Text provided:
+ + +

Construction industries are growing again this year, too. According to the latest report out of the U.S. Census Bureau, construction spending in the U.S. reached $917 billion through the first nine months of this year -- up 430 basis points year over year, and about 40% faster than recent U.S. GDP growth. Bureau of Labor Statistics projections have employment in the construction business showing some of the fastest growth of any industry over the next decade.

What it means to investors

Knowing all this, what should an investor do with the information? In conducting its study, Sageworks focused on what it does best -- analyzing growth patterns among privately held businesses last year. But it's reasonable to expect the same growth, projected in private industry, to benefit public companies that you can invest in, too.

If you're looking to capitalize on this trend, and invest in the fastest growing industries in America -- construction industries -- here are a few ideas to start with.

MDC Holdings

MDC Holdings (NYSE: MDC) is a publicly traded residential homebuilder -- one of the fastest-growing industries cited in our list. As you'd expect, it's stock has been doing well during the construction boom -- up 40% over the past year. Yet at a P/E ratio of just 14, MDC Holdings stock is barely half as expensive as the average stock on the S&P 500.

Sales at this homebuilder were up 14% last quarter, and profits up 26%, making MDC a bargain at its current price. Plus, MDC pays its shareholders a 2.7% dividend yield.

Aecom

Aecom (NYSE: ACM) is a horse of a slightly different color. Instead of residential houses and apartments, Aecom specializes in large-scale infrastructure projects (i.e., heavy and civil engineering, on the preceding list). For example, right now it's deeply involved with three separate companies that are all trying to build Elon Musk's Hyperloop transportation system -- the only construction and engineering firm I know of with its thumb in the pie of all the major players.

+ + +

Data excerpt:
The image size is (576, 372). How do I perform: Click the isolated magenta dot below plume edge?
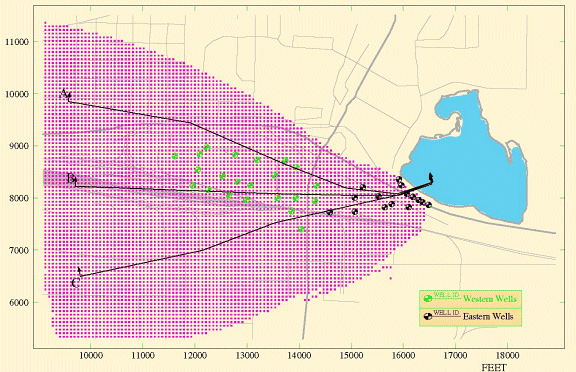[x=390, y=278]
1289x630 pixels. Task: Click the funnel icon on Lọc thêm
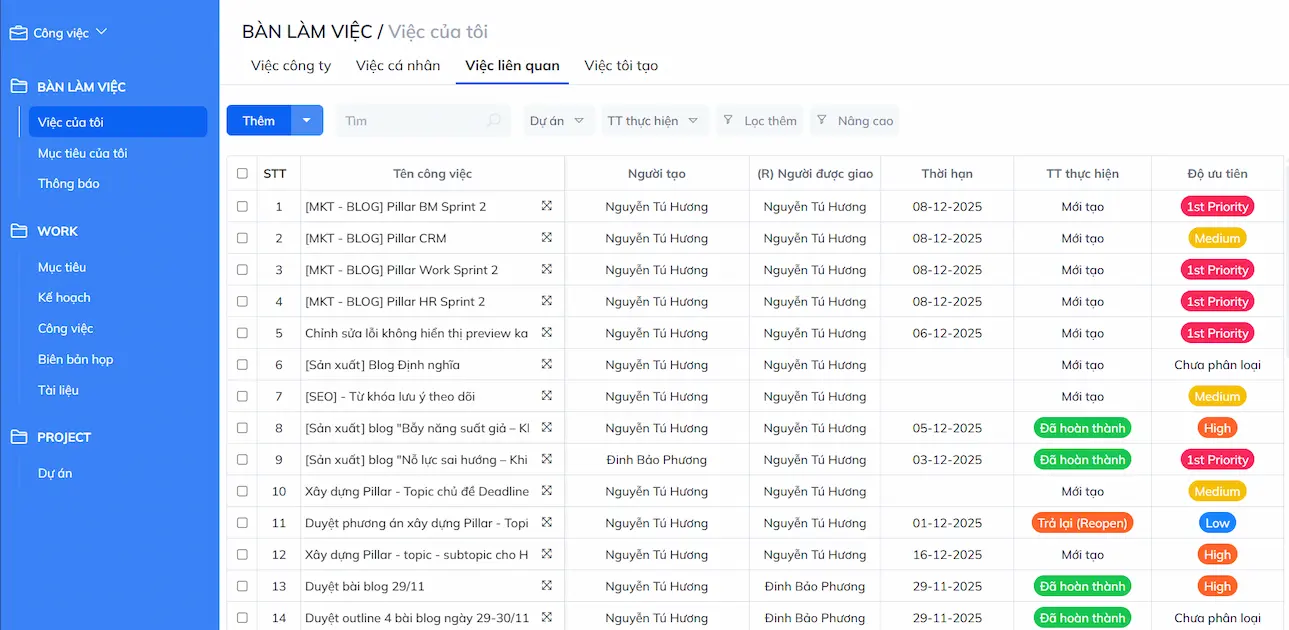click(728, 121)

+ + +

Given problem 1: Repeat the passage from the construction stocks article word for word, starting with "Sales at this" and going on through "the major players.".
Given problem 2: Pick up the article on investing in construction industries after its last sentence and continue writing it.

Exercise answer 1:
Sales at this homebuilder were up 14% last quarter, and profits up 26%, making MDC a bargain at its current price. Plus, MDC pays its shareholders a 2.7% dividend yield.

Aecom

Aecom (NYSE: ACM) is a horse of a slightly different color. Instead of residential houses and apartments, Aecom specializes in large-scale infrastructure projects (i.e., heavy and civil engineering, on the preceding list). For example, right now it's deeply involved with three separate companies that are all trying to build Elon Musk's Hyperloop transportation system -- the only construction and engineering firm I know of with its thumb in the pie of all the major players.

Exercise answer 2:
Priced at 22 times earnings, Aecom isn't the cheapest stock on the block. Nor does it pay a dividend. Still, earnings popped 50% in the most recent quarter, and with robust free cash flow far in excess of reported earnings, Aecom stock may not be as expensive as it looks on the surface.

BMC Holdings

One of the lesser-known suppliers of building materials, BMC Stock Holdings (NASDAQ: BMCH) was formed from the merger of BMC and Stock Building Supply two years ago. Today, BMC is the ninth largest building-supplies distributor in the U.S., ranked behind such better-known names as HD Supply, 84 Lumber, and Builders FirstSource.

Priced at 34.5 times trailing earnings, the stock looks expensive, but analysts surveyed by S&P Global Market Intelligence project BMC's earnings will grow 83% this year in comparison to last, and more than triple off 2016 profits by 2018. If BMC achieves anything near this projected rate of growth, its stock could be a bargain.

Cemex

Last but not least -- Cemex (NYSE: CX). The Mexican cement maker offers a compelling bargain at today's share price just 11 times its trailing earnings. Cemex stock costs more than that when you factor in its $12 billion in net debt, but at a projected long-term annual growth rate of better than 26%, it offers an intriguing way to invest in the construction of anything involving cement -- i.e., anything from roads to houses to skyscrapers to airports.

If Donald Trump's vaunted $1 trillion infrastructure plan ever comes to fruition, or indeed, if we ever actually "build the wall," not only will construction remain one of our fastest growing industries, but it's also a virtual certainty that one of the companies best positioned to benefit from the boom in construction will be this Mexican cement maker.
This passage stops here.